Investment and employment in the construction industry are reaching record highs, and rental companies are showing their adaptability.
“I continue to marvel at the adaptability of our members. They have found ways to overcome these headwinds and provide solutions for their customers,” Doyle says.
Equipment rental revenue growth in Canada has surpassed last quarter's data, thanks to inflation and strong demand. Initially projected to be -0.3% for 2023, the forecast has now been revised to 2.9%, with an expected revenue of $4.6 billion. For 2024, the projected growth rate is 4.3%, totaling $4.8 billion in revenue. This growth is for both construction and general tool equipment rental revenue.

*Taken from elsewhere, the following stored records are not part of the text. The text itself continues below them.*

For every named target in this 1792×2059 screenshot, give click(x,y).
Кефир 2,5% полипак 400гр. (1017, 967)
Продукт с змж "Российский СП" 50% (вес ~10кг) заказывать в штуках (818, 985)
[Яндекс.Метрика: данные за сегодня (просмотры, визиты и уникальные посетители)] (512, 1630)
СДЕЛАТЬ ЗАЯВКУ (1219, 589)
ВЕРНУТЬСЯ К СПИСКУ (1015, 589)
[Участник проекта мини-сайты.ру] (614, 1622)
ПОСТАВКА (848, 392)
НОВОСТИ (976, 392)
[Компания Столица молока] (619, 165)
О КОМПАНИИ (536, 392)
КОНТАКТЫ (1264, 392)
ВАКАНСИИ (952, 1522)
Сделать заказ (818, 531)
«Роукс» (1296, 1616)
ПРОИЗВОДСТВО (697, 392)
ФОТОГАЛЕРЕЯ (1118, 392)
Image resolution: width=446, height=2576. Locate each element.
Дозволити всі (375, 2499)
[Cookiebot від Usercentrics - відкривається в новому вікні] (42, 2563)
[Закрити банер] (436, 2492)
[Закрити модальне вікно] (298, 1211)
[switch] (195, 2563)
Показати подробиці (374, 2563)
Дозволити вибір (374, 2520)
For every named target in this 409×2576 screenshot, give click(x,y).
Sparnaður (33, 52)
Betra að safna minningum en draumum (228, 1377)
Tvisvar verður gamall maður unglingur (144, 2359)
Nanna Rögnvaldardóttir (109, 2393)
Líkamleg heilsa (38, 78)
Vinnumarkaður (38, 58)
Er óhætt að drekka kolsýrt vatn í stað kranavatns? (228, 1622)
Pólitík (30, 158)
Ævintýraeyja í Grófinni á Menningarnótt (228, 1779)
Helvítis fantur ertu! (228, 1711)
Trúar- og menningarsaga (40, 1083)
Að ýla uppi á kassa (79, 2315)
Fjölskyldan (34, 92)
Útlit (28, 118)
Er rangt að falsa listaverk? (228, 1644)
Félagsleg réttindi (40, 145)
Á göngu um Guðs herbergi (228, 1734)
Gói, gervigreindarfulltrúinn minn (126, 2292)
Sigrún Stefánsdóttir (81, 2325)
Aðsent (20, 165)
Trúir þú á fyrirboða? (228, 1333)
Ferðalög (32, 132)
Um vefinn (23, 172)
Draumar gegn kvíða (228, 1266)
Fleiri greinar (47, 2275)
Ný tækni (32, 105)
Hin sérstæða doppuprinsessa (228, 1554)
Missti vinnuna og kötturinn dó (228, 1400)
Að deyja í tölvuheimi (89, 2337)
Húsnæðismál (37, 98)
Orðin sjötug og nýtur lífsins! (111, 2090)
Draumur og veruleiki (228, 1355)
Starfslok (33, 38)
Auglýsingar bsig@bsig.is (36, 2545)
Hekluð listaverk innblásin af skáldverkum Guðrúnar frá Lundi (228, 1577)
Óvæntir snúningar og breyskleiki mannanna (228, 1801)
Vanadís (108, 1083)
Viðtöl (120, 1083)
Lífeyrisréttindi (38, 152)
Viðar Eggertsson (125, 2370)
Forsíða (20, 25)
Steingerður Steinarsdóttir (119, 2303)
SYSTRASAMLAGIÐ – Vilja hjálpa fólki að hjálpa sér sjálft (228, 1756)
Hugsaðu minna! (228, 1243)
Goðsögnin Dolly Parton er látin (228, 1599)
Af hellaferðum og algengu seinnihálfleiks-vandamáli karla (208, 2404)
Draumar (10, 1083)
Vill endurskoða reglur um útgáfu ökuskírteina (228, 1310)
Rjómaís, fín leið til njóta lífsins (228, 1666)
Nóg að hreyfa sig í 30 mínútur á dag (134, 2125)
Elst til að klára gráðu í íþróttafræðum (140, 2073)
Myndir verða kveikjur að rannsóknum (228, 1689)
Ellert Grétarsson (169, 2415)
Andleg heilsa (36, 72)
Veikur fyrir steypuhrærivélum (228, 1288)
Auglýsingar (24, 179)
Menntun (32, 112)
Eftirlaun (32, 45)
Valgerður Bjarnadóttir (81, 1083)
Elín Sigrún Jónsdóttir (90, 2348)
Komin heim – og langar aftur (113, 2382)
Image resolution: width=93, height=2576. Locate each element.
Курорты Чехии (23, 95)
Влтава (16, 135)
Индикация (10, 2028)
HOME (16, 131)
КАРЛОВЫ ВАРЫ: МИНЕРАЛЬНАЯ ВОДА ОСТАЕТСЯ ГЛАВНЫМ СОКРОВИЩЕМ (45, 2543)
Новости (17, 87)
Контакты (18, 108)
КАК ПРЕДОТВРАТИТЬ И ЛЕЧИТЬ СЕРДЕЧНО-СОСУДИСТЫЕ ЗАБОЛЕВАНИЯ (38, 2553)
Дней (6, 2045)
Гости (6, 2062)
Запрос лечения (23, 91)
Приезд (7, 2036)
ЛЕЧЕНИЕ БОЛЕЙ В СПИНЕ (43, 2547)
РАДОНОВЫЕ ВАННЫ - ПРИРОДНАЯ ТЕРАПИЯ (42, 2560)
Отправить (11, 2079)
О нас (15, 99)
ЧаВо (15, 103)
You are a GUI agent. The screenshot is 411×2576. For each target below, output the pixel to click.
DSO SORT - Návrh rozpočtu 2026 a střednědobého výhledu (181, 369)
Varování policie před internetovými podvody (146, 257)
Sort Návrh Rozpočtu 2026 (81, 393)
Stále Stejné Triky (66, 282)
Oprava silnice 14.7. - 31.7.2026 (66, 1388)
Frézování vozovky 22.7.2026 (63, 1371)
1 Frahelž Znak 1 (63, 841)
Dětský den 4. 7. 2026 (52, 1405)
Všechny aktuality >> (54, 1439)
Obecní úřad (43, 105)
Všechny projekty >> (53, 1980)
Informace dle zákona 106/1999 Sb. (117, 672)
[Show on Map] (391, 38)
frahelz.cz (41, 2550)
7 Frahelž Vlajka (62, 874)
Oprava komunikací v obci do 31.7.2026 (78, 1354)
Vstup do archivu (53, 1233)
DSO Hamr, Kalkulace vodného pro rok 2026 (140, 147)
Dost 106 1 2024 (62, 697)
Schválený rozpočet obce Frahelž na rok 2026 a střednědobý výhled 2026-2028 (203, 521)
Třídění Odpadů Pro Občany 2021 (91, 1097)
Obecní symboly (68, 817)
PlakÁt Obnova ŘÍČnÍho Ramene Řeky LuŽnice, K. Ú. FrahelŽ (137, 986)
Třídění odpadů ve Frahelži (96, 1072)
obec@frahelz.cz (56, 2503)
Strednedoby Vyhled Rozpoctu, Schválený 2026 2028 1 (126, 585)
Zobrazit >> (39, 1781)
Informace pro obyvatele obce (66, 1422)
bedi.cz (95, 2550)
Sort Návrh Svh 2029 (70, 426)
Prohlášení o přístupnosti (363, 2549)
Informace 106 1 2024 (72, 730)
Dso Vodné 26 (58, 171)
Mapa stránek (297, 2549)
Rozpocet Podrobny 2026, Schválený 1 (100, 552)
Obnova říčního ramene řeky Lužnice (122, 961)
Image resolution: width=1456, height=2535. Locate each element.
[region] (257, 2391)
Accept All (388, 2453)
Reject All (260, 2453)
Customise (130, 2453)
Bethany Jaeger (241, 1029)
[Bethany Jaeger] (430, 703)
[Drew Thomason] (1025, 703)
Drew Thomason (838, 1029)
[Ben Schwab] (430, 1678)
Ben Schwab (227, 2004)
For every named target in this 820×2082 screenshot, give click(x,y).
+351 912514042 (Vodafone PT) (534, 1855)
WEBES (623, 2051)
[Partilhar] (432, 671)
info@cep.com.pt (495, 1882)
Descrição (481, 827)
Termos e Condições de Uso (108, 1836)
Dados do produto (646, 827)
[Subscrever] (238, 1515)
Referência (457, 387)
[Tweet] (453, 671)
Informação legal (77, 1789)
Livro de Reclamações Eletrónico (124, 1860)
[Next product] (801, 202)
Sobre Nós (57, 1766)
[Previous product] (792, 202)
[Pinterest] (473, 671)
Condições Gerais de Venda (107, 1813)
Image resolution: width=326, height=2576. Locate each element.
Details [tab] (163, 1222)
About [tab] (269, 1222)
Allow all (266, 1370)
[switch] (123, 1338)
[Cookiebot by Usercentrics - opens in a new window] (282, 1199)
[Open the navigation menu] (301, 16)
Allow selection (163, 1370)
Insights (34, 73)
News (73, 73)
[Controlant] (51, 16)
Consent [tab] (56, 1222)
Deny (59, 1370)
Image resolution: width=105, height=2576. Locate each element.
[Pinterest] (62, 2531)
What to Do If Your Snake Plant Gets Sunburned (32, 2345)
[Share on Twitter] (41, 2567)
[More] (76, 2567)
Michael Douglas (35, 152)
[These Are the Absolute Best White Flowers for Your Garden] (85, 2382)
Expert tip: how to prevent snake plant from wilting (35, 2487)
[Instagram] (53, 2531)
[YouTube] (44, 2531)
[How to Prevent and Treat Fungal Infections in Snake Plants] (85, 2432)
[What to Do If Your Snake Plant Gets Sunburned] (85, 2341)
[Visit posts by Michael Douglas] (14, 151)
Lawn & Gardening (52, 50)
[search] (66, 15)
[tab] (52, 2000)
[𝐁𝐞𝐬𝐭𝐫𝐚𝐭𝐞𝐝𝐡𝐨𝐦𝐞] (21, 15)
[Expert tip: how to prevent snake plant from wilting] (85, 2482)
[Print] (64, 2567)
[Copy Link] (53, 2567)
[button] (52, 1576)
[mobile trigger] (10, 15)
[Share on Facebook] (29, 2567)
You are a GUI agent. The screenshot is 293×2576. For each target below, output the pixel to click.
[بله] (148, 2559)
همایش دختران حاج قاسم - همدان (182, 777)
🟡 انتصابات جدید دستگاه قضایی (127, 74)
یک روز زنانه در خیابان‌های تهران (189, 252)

“Canada was able to avoid a technical recession, but the GDP remains weak and that contributes to the new projections,” Hazelton says. “The big issue is the pull back on the residential market as home values have weakened and there is high inflation. However, The Bank of Canada is predicted to press pause on interest rate hikes, so consumer sentiment is improving.”
Mike Savely, ARA director of program development, says, “ARA’s quarterly member survey reveals that not only is consumer sentiment improving, rental operators echo the optimism.”
Last quarter, ARA members were asked about the current situation of equipment rental and 18 percent of respondents believed the situation was getting better. This quarter, 32 percent of respondents indicated a more positive outlook with 86 percent of respondents reflecting a generally positive sentiment.
Looking to the second quarter, ARA members were asked if they expect a revenue change compared to the same quarter last year. Results show that 76 percent of respondents believe their revenues will increase compared to quarter two in 2022.